### Work required
Only one stretch of the listing below is wanted. Begin at the line that has "Task: Open the review", stop after the line that has "Task: Click 갤주소 복사 link", and repeat every line in between exactly.

### Exercise input

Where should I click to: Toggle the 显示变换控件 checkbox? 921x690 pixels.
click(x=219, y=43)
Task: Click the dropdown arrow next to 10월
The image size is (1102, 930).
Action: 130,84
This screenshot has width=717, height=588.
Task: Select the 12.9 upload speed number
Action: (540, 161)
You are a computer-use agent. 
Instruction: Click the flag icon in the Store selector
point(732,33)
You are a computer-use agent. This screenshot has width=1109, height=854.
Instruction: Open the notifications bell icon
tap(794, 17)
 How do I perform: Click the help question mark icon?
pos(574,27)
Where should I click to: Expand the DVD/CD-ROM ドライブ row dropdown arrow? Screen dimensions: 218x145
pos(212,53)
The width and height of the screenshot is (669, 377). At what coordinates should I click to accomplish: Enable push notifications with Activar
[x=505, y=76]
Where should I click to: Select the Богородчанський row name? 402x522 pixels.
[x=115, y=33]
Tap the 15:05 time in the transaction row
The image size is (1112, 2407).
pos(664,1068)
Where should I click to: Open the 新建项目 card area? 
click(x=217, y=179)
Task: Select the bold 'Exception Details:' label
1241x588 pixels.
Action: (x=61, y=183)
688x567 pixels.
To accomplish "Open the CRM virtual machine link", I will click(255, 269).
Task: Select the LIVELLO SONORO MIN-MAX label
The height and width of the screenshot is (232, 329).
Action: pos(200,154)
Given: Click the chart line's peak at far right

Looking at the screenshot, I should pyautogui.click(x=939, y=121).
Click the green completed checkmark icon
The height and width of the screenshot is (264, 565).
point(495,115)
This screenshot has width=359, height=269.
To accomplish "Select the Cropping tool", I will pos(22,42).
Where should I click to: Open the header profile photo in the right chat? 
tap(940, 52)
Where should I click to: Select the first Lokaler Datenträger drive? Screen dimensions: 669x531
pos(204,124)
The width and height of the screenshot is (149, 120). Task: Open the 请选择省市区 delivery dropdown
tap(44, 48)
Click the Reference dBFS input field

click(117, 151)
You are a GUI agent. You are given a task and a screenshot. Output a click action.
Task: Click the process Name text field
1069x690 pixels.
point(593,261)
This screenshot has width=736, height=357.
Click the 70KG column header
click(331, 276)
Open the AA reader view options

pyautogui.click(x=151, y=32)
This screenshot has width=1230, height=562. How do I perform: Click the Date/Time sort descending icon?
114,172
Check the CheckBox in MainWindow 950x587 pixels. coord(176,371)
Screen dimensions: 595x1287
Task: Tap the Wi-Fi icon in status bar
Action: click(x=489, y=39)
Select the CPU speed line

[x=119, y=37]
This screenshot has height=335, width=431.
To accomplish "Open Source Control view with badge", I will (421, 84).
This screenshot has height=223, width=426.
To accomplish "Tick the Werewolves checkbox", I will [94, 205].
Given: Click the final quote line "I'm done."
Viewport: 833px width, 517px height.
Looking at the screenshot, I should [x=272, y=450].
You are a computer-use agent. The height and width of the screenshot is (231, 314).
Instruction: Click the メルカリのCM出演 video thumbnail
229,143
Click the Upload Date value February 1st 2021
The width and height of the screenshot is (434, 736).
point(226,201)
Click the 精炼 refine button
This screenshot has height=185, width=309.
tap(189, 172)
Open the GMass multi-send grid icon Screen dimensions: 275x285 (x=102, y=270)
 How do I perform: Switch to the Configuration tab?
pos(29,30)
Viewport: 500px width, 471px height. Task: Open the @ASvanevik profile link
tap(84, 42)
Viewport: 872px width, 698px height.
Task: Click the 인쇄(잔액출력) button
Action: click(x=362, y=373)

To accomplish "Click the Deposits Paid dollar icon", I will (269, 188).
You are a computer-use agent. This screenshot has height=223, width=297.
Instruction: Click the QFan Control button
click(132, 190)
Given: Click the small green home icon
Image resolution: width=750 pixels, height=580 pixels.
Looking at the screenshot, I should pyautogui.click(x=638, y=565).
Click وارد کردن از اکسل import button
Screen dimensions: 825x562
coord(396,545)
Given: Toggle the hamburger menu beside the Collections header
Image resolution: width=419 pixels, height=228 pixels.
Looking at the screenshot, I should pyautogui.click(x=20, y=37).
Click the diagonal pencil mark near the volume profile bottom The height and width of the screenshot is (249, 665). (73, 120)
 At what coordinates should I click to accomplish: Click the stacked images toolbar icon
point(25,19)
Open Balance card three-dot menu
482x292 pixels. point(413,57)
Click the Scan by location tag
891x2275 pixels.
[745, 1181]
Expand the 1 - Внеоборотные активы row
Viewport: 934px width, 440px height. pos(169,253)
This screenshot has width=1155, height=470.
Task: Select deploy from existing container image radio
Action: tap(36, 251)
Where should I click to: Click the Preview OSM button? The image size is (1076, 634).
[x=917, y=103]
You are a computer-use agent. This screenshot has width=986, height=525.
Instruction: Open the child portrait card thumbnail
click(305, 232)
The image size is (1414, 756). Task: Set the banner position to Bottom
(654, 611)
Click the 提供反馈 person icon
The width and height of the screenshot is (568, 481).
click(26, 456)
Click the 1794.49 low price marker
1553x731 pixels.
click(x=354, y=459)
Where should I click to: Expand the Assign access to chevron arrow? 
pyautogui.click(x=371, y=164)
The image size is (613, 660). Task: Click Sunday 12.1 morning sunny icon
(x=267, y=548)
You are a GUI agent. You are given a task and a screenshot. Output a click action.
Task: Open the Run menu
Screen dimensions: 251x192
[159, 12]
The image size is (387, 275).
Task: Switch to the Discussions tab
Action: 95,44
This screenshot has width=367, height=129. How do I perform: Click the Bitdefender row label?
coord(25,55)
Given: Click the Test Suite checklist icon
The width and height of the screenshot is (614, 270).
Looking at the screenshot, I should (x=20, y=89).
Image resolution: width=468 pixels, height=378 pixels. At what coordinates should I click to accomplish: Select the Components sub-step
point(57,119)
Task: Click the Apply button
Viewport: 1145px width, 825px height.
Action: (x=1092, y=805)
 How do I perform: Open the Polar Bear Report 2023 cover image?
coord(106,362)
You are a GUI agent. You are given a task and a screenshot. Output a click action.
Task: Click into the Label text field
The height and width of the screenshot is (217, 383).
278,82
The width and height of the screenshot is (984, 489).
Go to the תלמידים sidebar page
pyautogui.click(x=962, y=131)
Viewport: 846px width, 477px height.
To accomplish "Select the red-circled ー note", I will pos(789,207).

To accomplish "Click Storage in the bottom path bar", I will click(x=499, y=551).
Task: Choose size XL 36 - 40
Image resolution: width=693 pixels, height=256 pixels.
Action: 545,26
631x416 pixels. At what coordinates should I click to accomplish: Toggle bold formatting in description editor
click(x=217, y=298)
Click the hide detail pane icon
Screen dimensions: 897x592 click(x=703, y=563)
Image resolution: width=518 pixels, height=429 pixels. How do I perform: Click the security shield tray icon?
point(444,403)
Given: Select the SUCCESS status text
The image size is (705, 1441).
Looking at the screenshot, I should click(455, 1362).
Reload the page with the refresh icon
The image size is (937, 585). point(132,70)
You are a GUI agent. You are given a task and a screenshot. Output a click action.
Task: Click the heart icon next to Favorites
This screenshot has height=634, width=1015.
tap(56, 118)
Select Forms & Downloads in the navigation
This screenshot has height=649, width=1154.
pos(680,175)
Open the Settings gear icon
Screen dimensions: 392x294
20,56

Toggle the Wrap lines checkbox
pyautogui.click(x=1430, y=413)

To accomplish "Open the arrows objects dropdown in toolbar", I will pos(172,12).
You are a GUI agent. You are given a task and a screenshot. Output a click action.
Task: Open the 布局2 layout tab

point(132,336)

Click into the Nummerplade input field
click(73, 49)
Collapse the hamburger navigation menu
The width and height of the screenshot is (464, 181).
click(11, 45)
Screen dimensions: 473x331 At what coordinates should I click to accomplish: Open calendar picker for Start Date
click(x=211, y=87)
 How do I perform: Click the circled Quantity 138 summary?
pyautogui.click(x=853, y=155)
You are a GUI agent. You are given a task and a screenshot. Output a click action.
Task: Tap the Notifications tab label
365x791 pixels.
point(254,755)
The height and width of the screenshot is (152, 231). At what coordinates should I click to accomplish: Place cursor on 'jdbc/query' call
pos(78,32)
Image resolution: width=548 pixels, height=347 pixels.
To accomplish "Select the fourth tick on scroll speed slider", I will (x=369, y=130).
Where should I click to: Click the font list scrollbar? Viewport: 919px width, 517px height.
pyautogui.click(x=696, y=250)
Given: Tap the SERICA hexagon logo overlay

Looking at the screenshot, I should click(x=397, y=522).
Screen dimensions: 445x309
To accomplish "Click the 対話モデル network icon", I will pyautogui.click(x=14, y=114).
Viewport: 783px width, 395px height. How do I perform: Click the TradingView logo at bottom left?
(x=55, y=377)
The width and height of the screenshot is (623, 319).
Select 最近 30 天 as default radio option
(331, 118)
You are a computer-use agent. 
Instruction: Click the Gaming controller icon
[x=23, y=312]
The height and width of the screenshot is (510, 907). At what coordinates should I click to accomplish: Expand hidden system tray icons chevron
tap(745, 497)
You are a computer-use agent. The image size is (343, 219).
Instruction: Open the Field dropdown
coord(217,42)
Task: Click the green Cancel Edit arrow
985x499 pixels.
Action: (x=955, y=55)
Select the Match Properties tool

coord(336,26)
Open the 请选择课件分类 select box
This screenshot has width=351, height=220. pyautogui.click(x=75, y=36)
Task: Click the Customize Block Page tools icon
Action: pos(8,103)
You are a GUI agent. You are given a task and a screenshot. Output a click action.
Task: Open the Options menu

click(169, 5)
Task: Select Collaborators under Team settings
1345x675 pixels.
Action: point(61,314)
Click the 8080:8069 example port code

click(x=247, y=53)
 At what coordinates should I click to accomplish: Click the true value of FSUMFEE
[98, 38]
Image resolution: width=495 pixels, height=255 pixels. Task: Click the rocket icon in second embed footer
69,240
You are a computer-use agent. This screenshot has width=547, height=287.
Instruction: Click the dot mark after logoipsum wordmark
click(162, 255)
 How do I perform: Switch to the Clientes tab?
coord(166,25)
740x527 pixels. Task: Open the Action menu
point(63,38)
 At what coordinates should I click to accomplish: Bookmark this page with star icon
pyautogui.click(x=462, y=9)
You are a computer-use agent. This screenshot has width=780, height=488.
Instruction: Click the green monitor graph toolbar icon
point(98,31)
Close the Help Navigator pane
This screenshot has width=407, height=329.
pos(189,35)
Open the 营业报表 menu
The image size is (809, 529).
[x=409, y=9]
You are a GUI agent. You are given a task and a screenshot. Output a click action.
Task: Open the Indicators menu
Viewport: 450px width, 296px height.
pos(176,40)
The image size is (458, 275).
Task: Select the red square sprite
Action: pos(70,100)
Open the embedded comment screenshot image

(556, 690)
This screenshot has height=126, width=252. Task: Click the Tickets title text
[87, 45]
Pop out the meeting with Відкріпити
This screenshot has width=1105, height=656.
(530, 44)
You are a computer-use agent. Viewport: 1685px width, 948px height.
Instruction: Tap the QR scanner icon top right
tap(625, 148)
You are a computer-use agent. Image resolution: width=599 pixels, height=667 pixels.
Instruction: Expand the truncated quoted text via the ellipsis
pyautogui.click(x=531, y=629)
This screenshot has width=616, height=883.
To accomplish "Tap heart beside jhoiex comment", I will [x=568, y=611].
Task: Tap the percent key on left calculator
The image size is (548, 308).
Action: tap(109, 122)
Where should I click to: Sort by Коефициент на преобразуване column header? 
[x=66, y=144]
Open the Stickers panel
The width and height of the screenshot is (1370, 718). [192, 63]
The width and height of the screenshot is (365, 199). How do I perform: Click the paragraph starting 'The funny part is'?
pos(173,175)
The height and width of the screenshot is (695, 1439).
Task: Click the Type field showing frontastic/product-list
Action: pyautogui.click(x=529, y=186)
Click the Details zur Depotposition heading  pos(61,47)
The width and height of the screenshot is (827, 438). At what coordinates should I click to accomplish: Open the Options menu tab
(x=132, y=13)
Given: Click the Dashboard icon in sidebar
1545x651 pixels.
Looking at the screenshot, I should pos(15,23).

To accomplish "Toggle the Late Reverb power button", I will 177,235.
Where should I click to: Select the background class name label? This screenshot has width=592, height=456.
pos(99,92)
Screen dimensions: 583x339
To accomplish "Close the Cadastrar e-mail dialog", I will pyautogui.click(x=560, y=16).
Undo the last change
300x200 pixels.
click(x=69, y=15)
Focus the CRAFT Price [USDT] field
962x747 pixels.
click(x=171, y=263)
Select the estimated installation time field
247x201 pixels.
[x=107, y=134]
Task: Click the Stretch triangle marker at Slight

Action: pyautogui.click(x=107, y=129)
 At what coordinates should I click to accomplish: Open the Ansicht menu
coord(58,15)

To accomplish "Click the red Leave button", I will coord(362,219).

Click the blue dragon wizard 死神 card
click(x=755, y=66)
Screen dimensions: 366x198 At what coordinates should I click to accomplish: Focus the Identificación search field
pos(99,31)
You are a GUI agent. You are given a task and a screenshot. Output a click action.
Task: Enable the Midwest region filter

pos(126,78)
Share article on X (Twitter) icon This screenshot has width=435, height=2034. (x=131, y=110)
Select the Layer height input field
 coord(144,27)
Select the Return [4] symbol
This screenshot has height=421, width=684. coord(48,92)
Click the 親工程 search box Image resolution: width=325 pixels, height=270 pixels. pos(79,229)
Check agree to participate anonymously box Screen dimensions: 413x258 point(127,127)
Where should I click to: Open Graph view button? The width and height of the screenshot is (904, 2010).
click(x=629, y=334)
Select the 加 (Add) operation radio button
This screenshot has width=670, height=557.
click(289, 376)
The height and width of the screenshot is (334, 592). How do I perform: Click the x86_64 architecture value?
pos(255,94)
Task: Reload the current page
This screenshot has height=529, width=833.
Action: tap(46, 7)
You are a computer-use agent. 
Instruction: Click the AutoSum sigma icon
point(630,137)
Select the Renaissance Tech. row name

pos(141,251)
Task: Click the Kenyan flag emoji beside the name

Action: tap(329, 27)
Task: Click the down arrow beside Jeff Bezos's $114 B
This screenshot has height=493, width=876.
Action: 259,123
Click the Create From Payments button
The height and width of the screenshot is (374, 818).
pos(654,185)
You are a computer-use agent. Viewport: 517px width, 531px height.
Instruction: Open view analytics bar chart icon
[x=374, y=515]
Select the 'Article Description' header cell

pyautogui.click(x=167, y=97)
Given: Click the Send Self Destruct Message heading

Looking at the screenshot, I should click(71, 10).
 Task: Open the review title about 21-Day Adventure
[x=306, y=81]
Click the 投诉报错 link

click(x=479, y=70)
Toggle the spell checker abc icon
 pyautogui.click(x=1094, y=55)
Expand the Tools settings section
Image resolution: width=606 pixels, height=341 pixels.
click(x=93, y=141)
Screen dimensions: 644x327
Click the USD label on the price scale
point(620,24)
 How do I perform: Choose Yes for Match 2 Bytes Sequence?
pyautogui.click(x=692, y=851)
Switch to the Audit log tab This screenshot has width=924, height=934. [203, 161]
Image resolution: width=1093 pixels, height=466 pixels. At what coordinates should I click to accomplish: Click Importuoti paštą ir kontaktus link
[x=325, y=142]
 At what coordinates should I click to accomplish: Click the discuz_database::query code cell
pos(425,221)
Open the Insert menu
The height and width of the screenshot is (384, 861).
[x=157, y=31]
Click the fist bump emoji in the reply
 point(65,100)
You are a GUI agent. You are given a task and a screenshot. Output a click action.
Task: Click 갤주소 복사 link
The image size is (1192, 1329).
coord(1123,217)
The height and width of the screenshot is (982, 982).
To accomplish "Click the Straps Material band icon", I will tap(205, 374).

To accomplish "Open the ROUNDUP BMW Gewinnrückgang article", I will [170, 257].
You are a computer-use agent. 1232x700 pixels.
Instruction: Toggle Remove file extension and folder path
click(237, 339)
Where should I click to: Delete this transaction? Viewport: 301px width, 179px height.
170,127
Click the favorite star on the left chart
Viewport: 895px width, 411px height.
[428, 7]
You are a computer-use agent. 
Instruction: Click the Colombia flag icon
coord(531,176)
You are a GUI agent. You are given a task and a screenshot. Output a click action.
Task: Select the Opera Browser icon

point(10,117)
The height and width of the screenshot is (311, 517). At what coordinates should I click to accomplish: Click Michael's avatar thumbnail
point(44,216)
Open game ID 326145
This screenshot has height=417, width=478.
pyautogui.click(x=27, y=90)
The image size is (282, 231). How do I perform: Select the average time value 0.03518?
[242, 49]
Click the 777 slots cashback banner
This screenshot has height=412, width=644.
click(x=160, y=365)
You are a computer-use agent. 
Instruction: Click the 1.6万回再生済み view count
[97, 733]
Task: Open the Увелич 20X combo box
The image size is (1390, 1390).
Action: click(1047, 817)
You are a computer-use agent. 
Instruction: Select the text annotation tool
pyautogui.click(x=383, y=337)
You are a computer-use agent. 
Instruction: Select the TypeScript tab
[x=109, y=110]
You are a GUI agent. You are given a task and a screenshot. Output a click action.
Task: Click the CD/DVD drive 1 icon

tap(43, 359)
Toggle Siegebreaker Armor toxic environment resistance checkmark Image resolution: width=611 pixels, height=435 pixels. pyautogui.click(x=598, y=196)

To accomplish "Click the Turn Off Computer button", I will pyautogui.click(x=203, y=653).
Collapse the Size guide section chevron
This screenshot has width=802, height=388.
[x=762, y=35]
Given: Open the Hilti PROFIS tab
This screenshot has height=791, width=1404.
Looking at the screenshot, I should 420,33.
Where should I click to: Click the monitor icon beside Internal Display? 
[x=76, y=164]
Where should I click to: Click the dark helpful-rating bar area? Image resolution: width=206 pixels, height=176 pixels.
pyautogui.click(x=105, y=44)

### Task result
 Task: Open the review title about 21-Day Adventure
[x=306, y=81]
Click the 投诉报错 link

click(x=479, y=70)
Toggle the spell checker abc icon
 pyautogui.click(x=1094, y=55)
Expand the Tools settings section
Image resolution: width=606 pixels, height=341 pixels.
click(x=93, y=141)
Screen dimensions: 644x327
Click the USD label on the price scale
point(620,24)
 How do I perform: Choose Yes for Match 2 Bytes Sequence?
pyautogui.click(x=692, y=851)
Switch to the Audit log tab This screenshot has width=924, height=934. [203, 161]
Image resolution: width=1093 pixels, height=466 pixels. At what coordinates should I click to accomplish: Click Importuoti paštą ir kontaktus link
[x=325, y=142]
 At what coordinates should I click to accomplish: Click the discuz_database::query code cell
pos(425,221)
Open the Insert menu
The height and width of the screenshot is (384, 861).
[x=157, y=31]
Click the fist bump emoji in the reply
 point(65,100)
You are a GUI agent. You are given a task and a screenshot. Output a click action.
Task: Click 갤주소 복사 link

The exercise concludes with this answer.